We sat down with Lee Cheshire, author of 'Key Moments in Art' to find out what makes good accessible art writing.
How did a twenty-six year old Michelangelo create the iconic David statue? Who were the first supporters to propel Frida Kahlo into international stardom? Caravaggio was accused of killing whom?All of these answers and more can be found in Key Moments in Art, wherein author Lee Cheshire describes fifty moments that changed the course of Western art history forever.
“As an introductory book,” says Cheshire, “I wanted to give readers a good overview of the ‘big names’ of art history – artists they will be familiar with, see in museums and those who have had large influences on other artists and the way we see art history today. But I’ve also tried to show them in a different light, to show them as real, often flawed, people shaped by their historical or social contexts, or even just buffeted by the random events that shape all our lives.”

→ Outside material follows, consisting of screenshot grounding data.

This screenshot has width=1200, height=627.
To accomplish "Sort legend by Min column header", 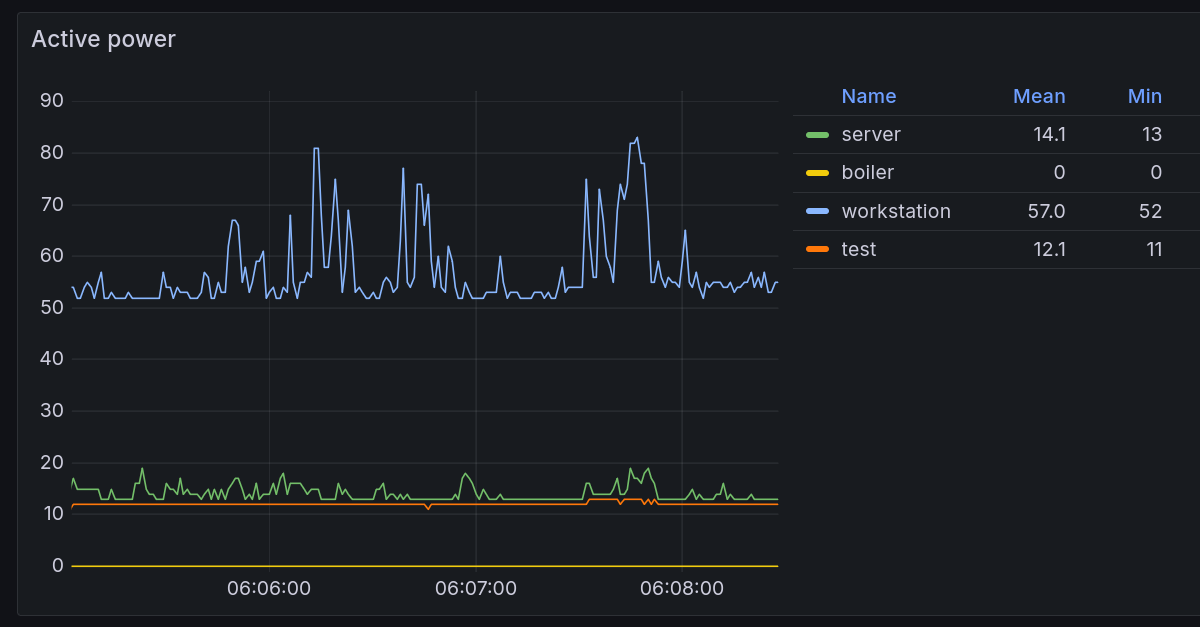I will 1144,96.
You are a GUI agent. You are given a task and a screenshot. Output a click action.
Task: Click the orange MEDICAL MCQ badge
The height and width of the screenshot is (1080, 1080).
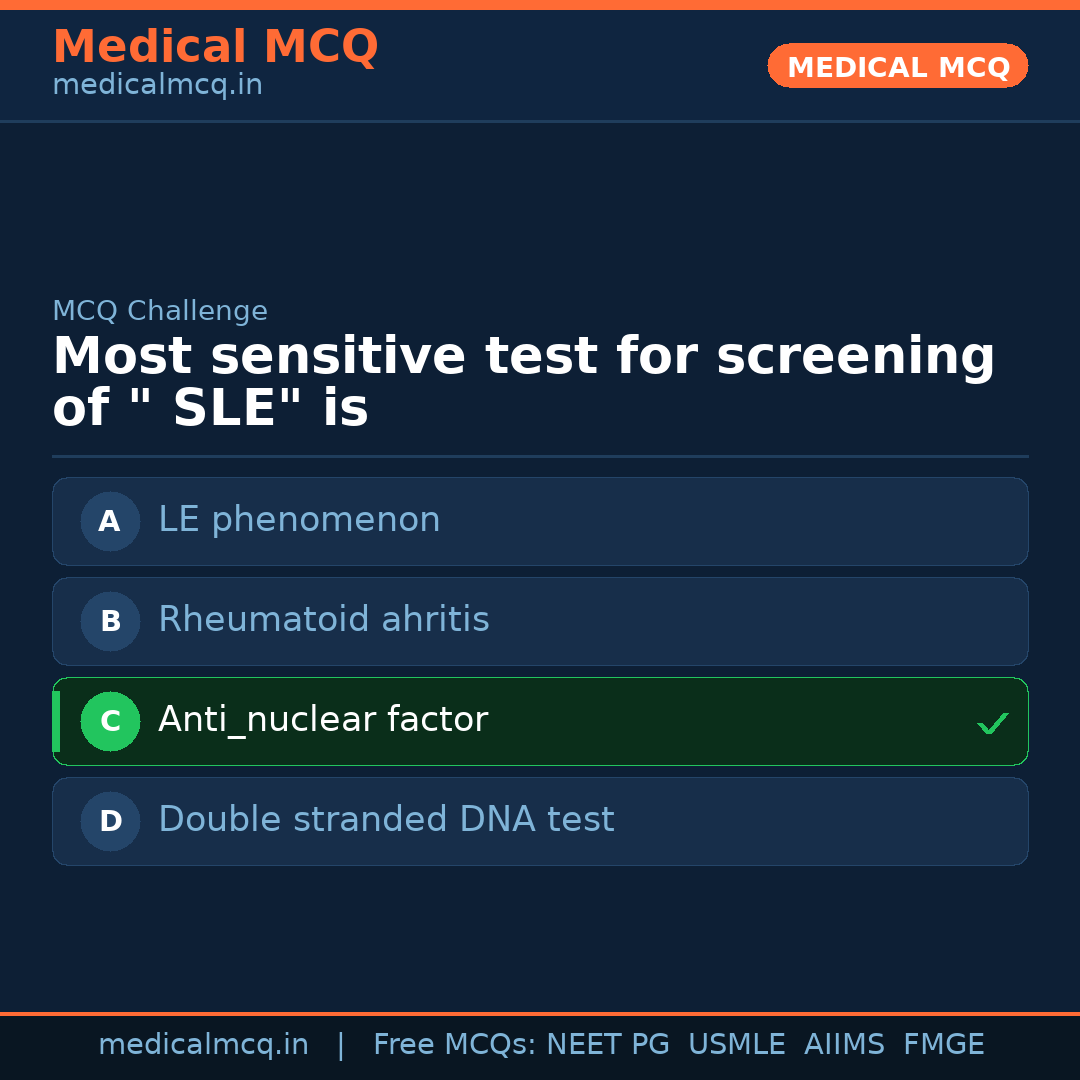[x=897, y=66]
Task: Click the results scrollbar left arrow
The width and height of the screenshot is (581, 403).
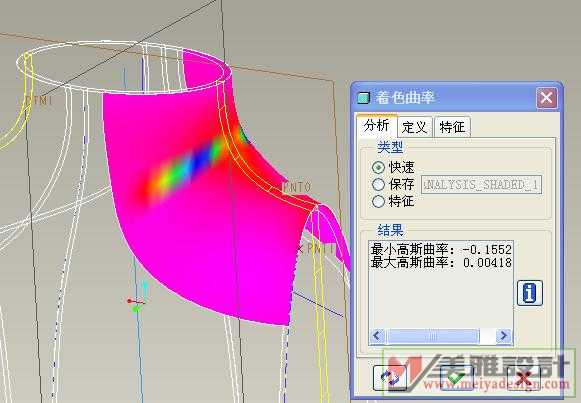Action: coord(377,336)
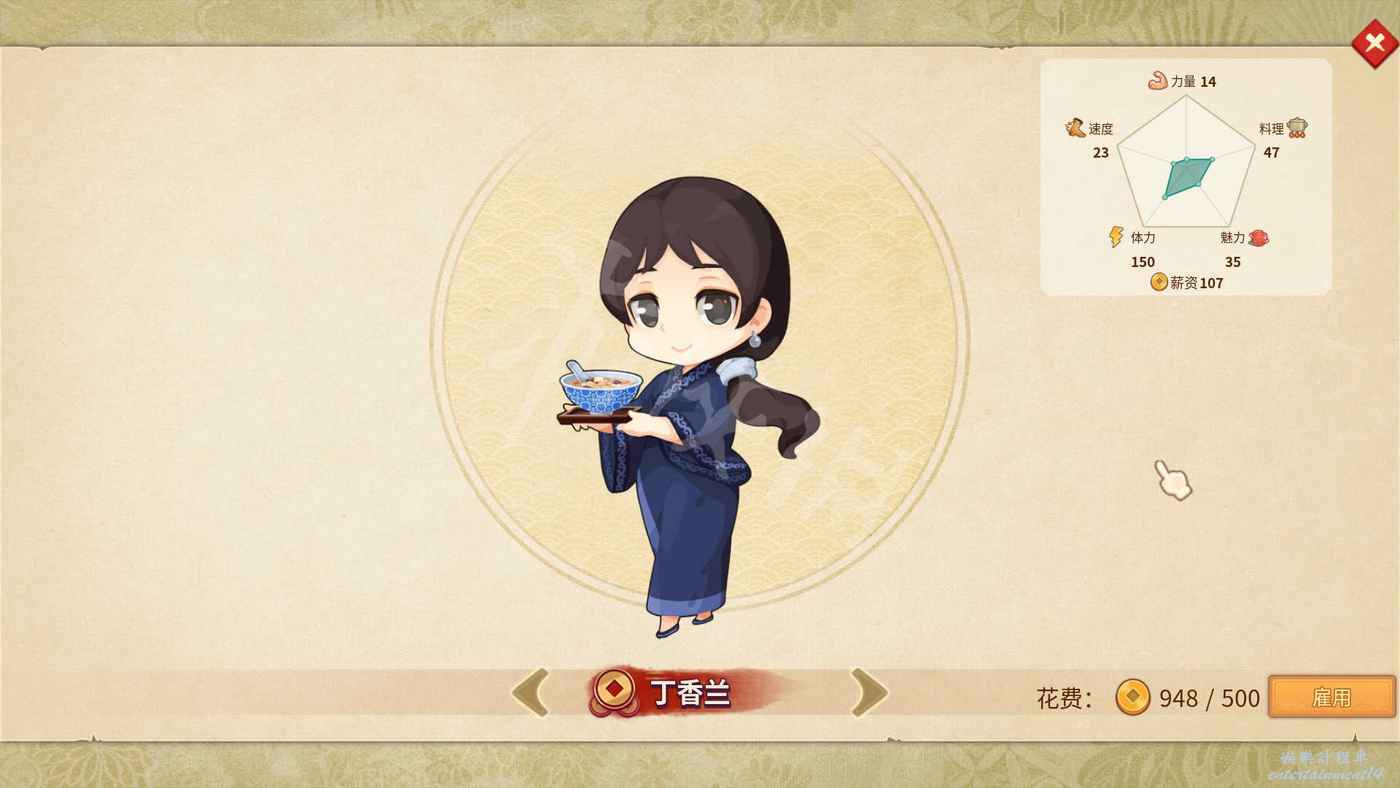Click the red coin emblem beside 丁香兰
This screenshot has width=1400, height=788.
click(x=613, y=690)
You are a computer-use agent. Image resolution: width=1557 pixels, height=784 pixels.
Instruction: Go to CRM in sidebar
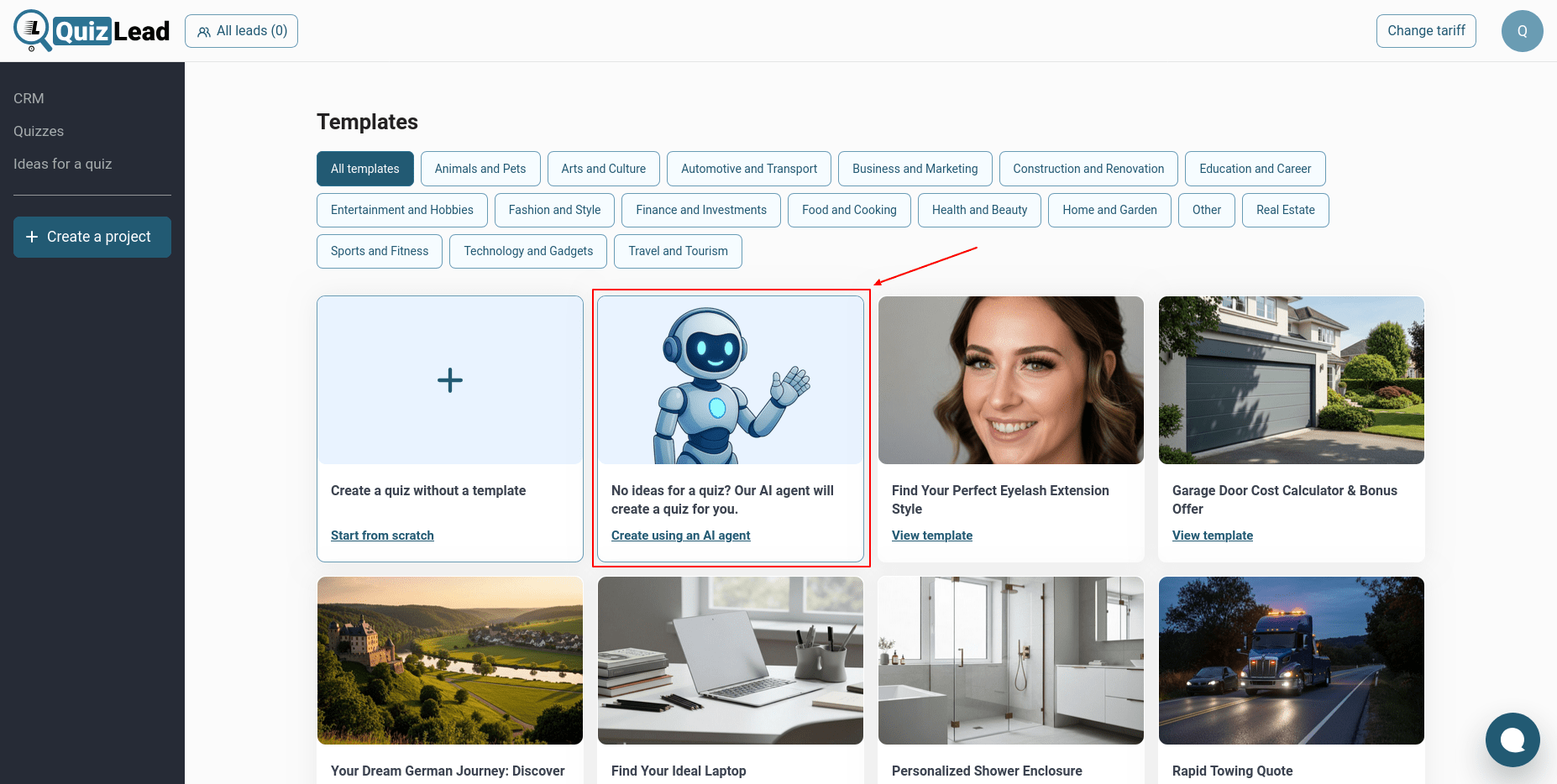(x=29, y=98)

Beginning with Renaissance and continuing all the way to the present day, Cheshire has risen to the challenge of educating readers without making Key Moments in Art feel like a textbook. As a Senior Editor and Copywriter at Tate, though, Cheshire has ample experience in making art accessible to all sorts of audiences, and finds that “good art writing is like any other form of (non-fiction) writing.” Because it relies on “clear thinking,” he says, “if you aren’t clear what you are trying to say – or are trying to bluff that you know more than you do – then it will result in a muddied piece of writing. Often I find that the better a piece of writing is made the more it has been thought through, then it works better for both casual and expert readers. People in the art world don’t enjoy reading meaningless tracts of ‘art speak’ any more than a first timer does. But on the other hand, ‘dumbing down’ insults your readers’ intelligence. It’s about expressing complex ideas with confidence and precision.”
One of the ways that Cheshire expresses these ideas is by treating each key moment into its own “vivid, amusing, [or] unusual” story, in the hopes that those unfamiliar with art history might better “understand and remember an artists’ work.”
“Another advantage,” Cheshire finds, “is that by focusing on events as they unfold, you can restore the sense of excitement and discovery. The events of the past weren’t inevitable – the masterpieces that everyone knows today could never have been made, or they could have languished in obscurity.”
Although he knows that some of these more sensational or gossipy stories don’t work in every kind of art writing, one of the reasons Cheshire doesn’t shy from these layers is that he finds “it difficult to imagine,” for example, “how to talk about Caravaggio without considering he spent a large part of his working life on the run for murder! How could that not have an effect on what you see on the canvas?”
Another such scandalous event the book covers is the theft of the Mona Lisa. It’s a story Cheshire has known since childhood, and he knows that it might be easy to “dismiss it as an irrelevant crime story.” However, “then you find out that Pablo Picasso was one of the first suspects. Picasso had ancient Iberian statues in his sock drawer that his friend, Guillaume Apollinaire, had helped steal from the Louvre. Subsequently, he used those as an inspiration for his ground-breaking painting Les Demoiselles d’Avignon. In this story alone, you have the birth of modern art and abstraction and the interpersonal relationships of the French avant-garde. It deals with issues which are still crucial today, such as who owns art (the thief wanted to give the Mona Lisa back to Italy) or the cultural appropriation of Picasso’s ‘primitivism’. As you can see, this one little story has lots of threads you can follow.”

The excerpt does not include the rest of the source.